Frost was known for several liaisons with beautiful and high profile women, and he is also known for remaining friendly with most of them. In the mid-1960s, he dated British actress Janette Scott, between her marriages to songwriter Jackie Rae and singer Mel Tormé; in the early 1970s he was engaged to American actress Diahann Carroll; between 1972 and 1977 he had a relationship with British socialite Caroline Cushing; and in 1981 he married Lynne Frederick, widow of Peter Sellers, but they divorced the following year. He also had an 18-year intermittent affair with Carol Lynley.

On 19 March 1983, David Frost married Lady Carina Fitzalan-Howard (born 20 February 1952), daughter to the 17th Duke of Norfolk, and the couple had three sons. For many years they lived in Chelsea, with their weekend home at Michelmersh Court in Hampshire.

Death

On 31 August 2013, Frost was giving a speech on board the Cunard cruise liner, the MS Queen Elizabeth.

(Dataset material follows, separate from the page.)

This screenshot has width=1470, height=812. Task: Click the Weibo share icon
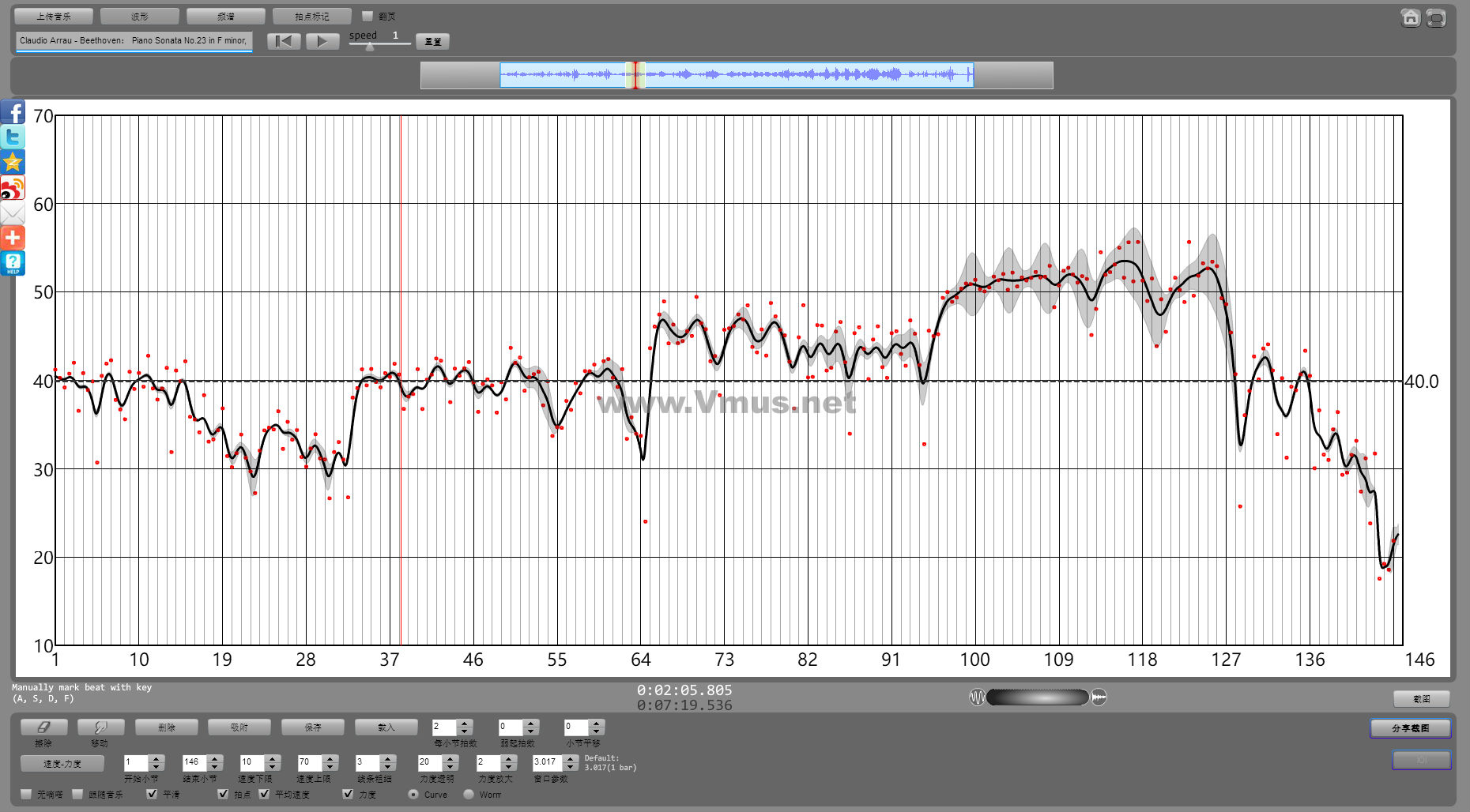pyautogui.click(x=13, y=188)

During his speech he had a suspected heart attack and died. His employer carried a report on his death which also featured a statement from his family that read: "Sir David died of a heart attack last night aboard the Queen Elizabeth which is a Cunard [cruise] liner where he was giving a speech. His family are devastated and ask for privacy at this difficult time." Cunard said that the vessel left Southampton for a ten-day cruise in the Mediterranean ending in Rome.[23] British Prime Minister David Cameron was quick to offer his tribute, writing on Twitter: "My heart goes out to David Frost's family. He could be – and certainly was with me – both a friend and a fearsome interviewer."

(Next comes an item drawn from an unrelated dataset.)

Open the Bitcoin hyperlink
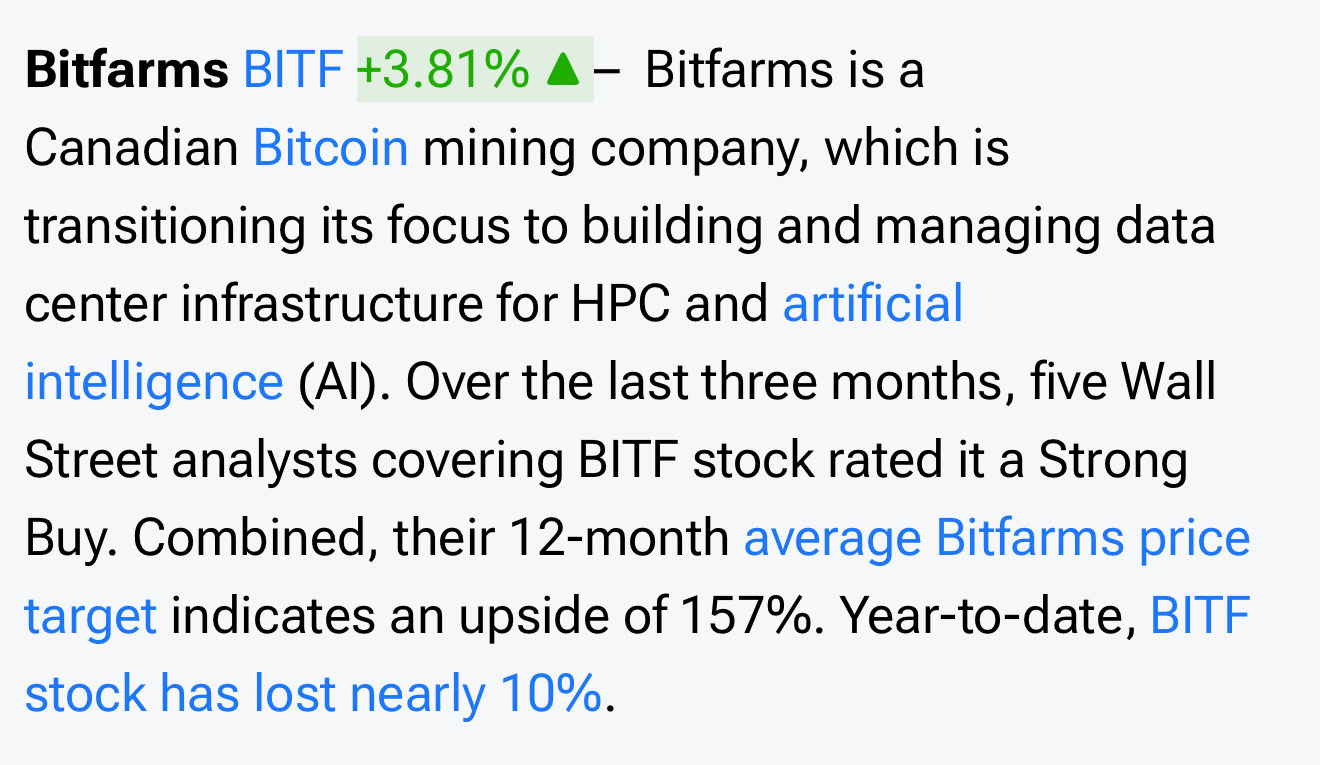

Selected awards and honours

  • 1970: Officer of the Order of the British Empire (OBE)
  • 1993: Knight Bachelor
  • 1994: Honorary doctoral degree of the Sussex University[citation needed]
  • 2005: Fellowship of the British Academy of Film and Television Arts BAFTA
  • 2009: Honorary Doctor of Letters degree of the University of Winchester
  • 2009: Lifetime Achievement Award at the Emmy Awards

Publications

  • "I Gave Them a Sword": Behind the scenes of the Nixon interviews (1978). Published as Frost/Nixon in 2007.
  • David Frost's Book of Millionaires, Multimillionaires, and Really Rich People (1984)
  • The Rich Tide: Men, Women, Ideas and Their Transatlantic Impact (1986). With Michael Shea.
  • An Autobiography. Part 1: From Congregations to Audiences (1993).